L’interview réalisée par Camara Mamady

Qui est vraiment Hafiz Baldé ?

Hafidjouh  Baldé est un citoyen guinéen diplômé en Droit de l’université Gamal Abdel Nasser de Conakry. Il a vécu pendant des années au Maghreb et en Mauritanie pour apprendre la culture Arabo-musulmane. Il rentre en Guinée en 2007, travaille pendant des années dans une société de téléphonie mobile. En 2016, il créé sa propre société de Conseil en Investissements et Stratégies de Développement nommée Afikia Services qu’il gère toujours.

Quel regard portez-vous sur les journées de Concertation Nationale lancées par le CNRD (Comité National du Rassemblement pour le Développement) pour une Transition inclusive et apaisée ?

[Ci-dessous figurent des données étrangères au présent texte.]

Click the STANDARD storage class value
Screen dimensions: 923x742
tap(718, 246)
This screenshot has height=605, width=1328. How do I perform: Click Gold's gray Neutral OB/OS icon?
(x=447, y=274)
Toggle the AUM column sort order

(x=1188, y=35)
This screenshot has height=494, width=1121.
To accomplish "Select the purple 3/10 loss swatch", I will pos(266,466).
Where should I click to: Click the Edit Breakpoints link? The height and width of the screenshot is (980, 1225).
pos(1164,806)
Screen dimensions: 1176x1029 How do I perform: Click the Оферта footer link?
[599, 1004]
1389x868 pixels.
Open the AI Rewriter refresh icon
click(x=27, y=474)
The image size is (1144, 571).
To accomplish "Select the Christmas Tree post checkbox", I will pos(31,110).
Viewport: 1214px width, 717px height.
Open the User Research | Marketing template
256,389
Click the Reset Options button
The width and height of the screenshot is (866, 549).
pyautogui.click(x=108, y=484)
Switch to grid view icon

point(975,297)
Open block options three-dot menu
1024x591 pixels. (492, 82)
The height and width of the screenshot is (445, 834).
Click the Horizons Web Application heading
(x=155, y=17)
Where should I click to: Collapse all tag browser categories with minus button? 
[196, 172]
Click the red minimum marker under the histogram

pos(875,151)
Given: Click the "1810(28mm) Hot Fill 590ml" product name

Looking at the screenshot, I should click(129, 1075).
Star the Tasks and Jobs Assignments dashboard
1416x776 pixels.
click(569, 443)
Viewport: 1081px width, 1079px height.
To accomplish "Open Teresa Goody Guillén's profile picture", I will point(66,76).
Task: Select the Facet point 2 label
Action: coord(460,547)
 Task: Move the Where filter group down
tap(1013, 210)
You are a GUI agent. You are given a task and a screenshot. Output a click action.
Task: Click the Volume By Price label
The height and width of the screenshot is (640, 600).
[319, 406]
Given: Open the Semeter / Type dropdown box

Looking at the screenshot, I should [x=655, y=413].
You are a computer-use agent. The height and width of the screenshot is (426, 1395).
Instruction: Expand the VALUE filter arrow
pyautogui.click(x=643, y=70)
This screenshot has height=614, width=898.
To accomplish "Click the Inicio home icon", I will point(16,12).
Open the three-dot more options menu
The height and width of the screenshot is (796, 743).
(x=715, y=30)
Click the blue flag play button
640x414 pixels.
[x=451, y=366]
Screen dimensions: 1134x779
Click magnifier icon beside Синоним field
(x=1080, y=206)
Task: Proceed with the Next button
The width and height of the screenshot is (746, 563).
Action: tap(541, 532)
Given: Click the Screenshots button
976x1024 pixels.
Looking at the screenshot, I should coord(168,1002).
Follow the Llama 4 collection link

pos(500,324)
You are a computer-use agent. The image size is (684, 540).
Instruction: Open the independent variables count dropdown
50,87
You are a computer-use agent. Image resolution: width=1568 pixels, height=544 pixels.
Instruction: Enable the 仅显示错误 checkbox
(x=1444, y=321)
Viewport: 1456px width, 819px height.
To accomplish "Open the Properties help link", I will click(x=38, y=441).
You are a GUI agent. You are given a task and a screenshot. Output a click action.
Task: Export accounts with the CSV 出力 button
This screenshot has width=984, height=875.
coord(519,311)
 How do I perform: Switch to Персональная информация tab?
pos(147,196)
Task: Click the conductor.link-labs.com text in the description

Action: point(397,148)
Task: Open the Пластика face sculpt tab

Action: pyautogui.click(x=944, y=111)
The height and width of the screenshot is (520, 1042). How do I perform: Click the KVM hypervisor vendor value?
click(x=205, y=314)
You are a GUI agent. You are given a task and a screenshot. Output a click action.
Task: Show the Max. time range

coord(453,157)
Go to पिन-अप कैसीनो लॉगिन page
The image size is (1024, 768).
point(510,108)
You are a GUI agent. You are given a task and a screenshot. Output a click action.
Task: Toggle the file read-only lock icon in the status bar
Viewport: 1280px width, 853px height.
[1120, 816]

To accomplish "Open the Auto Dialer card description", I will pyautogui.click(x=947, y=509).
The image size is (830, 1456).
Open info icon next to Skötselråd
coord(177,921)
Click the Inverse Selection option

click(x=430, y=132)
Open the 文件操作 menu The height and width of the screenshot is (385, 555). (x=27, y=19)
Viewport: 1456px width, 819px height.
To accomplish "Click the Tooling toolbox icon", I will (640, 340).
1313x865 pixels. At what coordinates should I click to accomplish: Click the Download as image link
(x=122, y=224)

Les concertations engagées, par le Colonel Mamadi Doumbouya, Président du CNRD et Président de la République de Guinée, sont un tremplin pour réunir les Guinéens autour d’un espoir qui est en voie de devenir un projet de refondation de la République autour de certaines valeurs comme la réconciliation des Guinéens, la confiance entre les Guinéens et leurs dirigeants, l’égalité de chance des citoyens devant la loi et les services de l’Etat…… Bref, la tenue de ces concertations indique que le CNRD se sent avant tout concerné par les préoccupations majeures du peuple de Guinée en entier.

Les premiers pas du Colonel Mamadi Doumbouya, Président du CNRD, Président de la Transition sont-ils rassurants ou sonnent-ils comme du déjà entendu ?

Les premiers pas du Colonel Doumbouya sonnent, avant tout, comme du déjà vu et entendu. Au vu de ce qui s’est passé sous le magistère du CNDD (Conseil National pour la Démocratie et le Développement) du Capitaine Dadis Camara. Mais son attitude et sa démarche sont plutôt rassurantes. Pour le moment, je suis persuadé que l’espoir est permis.

Avez-vous un message pour ce tombeur du Pr. Alpha Condé ?

Mon message pour le Colonel Doumbouya est le suivant : de tenir sa promesse et de ne pas décevoir le Peuple de Guinée; de bien mener la transition «au bon port»; de s’assurer que l’ancien Président et les barons de l’ancien régime soient traduits en justice en Guinée ici et non ailleurs; de faire en sorte que le fichier électoral et le code électoral soient entièrement revus ou refaits. Qu’une nouvelle loi fondamentale soit écrite et soumise au référendum, que le processus électoral commence par les communales et se termine par les présidentielles pour éviter qu’un président élu ne fasse du forcing pour s’octroyer une majorité au sein de l’Assemblée Nationale ou des communes.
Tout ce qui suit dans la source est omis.